An electron is confined inside a cubical box 1.0×10^-10 ms on a side.
1. Estimate the minimum uncertainty in the electrons momentum .
2. If the electron has momentum with magnitude equals to the uncertainty found in 1, given that the mass of an electron is 9.11×10^-31kg.what is its kinetic energy? Express the energy in joules.
1. The minimum uncertainty in the momentum of the electron can be estimated using the Heisenberg uncertainty principle, which states that the product of the uncertainty in position and momentum is greater than or equal to h/4π, where h is the reduced Planck's constant (h/2π).
The uncertainty in position can be approximated as half the length of the side of the box, so Δx = 0.5 × 1.0×10^-10 m = 5.0×10^-11 m.

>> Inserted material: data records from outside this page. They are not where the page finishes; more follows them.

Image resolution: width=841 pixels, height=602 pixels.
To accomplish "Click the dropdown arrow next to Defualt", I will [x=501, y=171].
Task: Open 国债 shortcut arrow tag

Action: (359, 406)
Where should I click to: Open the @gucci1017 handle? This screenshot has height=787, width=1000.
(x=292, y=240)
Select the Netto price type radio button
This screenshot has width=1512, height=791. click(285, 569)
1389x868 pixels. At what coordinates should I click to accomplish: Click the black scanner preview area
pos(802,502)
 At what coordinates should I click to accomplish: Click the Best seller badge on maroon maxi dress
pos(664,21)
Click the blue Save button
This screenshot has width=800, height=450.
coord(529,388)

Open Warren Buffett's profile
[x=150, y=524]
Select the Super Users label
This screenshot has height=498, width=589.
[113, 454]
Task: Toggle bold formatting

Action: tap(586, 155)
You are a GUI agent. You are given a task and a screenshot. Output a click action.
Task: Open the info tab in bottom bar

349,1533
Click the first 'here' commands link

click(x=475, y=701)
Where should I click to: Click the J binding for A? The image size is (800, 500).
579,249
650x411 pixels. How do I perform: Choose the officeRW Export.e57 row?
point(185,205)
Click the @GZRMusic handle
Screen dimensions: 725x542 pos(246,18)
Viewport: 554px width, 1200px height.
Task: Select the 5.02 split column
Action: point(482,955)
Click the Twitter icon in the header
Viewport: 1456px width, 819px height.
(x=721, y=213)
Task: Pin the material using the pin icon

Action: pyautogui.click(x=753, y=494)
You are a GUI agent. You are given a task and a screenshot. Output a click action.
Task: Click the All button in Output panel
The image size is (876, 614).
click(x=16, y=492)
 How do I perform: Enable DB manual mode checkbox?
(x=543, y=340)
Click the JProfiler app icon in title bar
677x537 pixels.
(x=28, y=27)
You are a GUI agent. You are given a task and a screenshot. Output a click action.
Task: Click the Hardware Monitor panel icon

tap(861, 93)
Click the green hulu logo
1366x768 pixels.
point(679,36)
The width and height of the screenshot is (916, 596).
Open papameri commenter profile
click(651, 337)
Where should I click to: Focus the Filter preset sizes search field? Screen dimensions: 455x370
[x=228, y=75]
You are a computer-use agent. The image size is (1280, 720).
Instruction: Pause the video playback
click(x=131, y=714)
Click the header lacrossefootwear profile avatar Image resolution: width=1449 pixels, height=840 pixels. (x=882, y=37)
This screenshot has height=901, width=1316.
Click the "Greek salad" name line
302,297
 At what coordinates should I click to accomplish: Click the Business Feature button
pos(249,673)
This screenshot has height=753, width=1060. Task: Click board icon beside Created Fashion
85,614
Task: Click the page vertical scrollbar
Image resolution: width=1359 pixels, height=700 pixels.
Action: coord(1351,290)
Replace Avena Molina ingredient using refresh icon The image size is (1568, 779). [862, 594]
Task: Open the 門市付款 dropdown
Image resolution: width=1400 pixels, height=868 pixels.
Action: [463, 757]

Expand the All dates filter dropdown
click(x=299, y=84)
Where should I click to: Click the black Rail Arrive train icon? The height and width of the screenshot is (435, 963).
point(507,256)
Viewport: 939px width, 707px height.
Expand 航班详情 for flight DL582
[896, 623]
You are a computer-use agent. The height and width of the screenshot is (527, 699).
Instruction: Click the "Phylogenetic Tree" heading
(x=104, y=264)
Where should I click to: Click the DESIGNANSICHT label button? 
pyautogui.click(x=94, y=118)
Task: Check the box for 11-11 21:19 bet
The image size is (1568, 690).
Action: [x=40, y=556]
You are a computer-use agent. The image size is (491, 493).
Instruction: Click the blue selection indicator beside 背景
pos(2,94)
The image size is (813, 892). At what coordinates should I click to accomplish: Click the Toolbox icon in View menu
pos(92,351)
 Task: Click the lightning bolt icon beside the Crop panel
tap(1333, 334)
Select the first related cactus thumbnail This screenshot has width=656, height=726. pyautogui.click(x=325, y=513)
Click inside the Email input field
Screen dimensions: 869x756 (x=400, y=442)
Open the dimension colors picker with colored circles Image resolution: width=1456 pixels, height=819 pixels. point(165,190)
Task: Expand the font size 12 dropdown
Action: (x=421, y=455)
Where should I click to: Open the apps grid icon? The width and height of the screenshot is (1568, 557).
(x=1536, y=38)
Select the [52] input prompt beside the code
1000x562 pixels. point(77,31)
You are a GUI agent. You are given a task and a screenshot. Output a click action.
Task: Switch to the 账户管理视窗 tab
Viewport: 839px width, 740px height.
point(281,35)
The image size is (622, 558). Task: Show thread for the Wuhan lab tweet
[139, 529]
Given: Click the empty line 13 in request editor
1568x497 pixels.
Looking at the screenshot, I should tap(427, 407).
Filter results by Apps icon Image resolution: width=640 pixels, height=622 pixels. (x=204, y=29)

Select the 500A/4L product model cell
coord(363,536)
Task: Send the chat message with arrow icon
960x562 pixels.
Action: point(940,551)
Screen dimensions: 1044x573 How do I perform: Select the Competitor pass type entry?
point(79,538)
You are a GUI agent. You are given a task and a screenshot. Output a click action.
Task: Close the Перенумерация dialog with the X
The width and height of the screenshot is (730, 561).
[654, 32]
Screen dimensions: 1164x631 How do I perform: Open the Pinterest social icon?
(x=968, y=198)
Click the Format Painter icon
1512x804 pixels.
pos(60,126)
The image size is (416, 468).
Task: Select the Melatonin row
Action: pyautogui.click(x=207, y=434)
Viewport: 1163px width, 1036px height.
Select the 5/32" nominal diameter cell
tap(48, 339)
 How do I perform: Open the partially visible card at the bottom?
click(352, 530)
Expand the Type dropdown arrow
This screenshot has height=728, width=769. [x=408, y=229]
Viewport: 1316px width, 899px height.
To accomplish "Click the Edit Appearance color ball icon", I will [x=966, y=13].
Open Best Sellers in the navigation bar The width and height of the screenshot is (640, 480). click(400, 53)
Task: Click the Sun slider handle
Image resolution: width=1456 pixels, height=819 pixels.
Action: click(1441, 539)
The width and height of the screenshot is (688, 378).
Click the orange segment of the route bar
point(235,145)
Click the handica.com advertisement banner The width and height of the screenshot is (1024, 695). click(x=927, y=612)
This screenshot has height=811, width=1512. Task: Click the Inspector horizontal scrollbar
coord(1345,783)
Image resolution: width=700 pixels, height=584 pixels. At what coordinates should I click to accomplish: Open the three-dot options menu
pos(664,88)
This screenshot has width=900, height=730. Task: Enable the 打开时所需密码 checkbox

Using the Heisenberg uncertainty principle, Δp * Δx >= h/4π, we can solve for the minimum uncertainty in momentum, Δp:
Δp * 5.0×10^-11 m >= (h/2π)
Δp >= h/(2π * 5.0×10^-11 m)
Δp >= (6.63×10^-34 J s) / (2π * 5.0×10^-11 m)
Δp >= 2.11×10^-21 kg m/s
Therefore, the minimum uncertainty in the electron's momentum is approximately 2.11×10^-21 kg m/s.
2. Since the electron's momentum with magnitude equals to the uncertainty found in 1, we can consider the momentum to be Δp = 2.11×10^-21 kg m/s.
The kinetic energy of the electron can be calculated using the formula: KE = p^2 / (2m), where p is momentum and m is the mass of the electron.
Substitute the values:
KE = (2.11×10^-21 kg m/s)^2 / (2 * 9.11×10^-31 kg)
KE = (4.4521×10^-42) / (1.822×10^-30)
KE = 2.443×10^-12 J
Therefore, the kinetic energy of the electron is approximately 2.443×10^-12 Joules.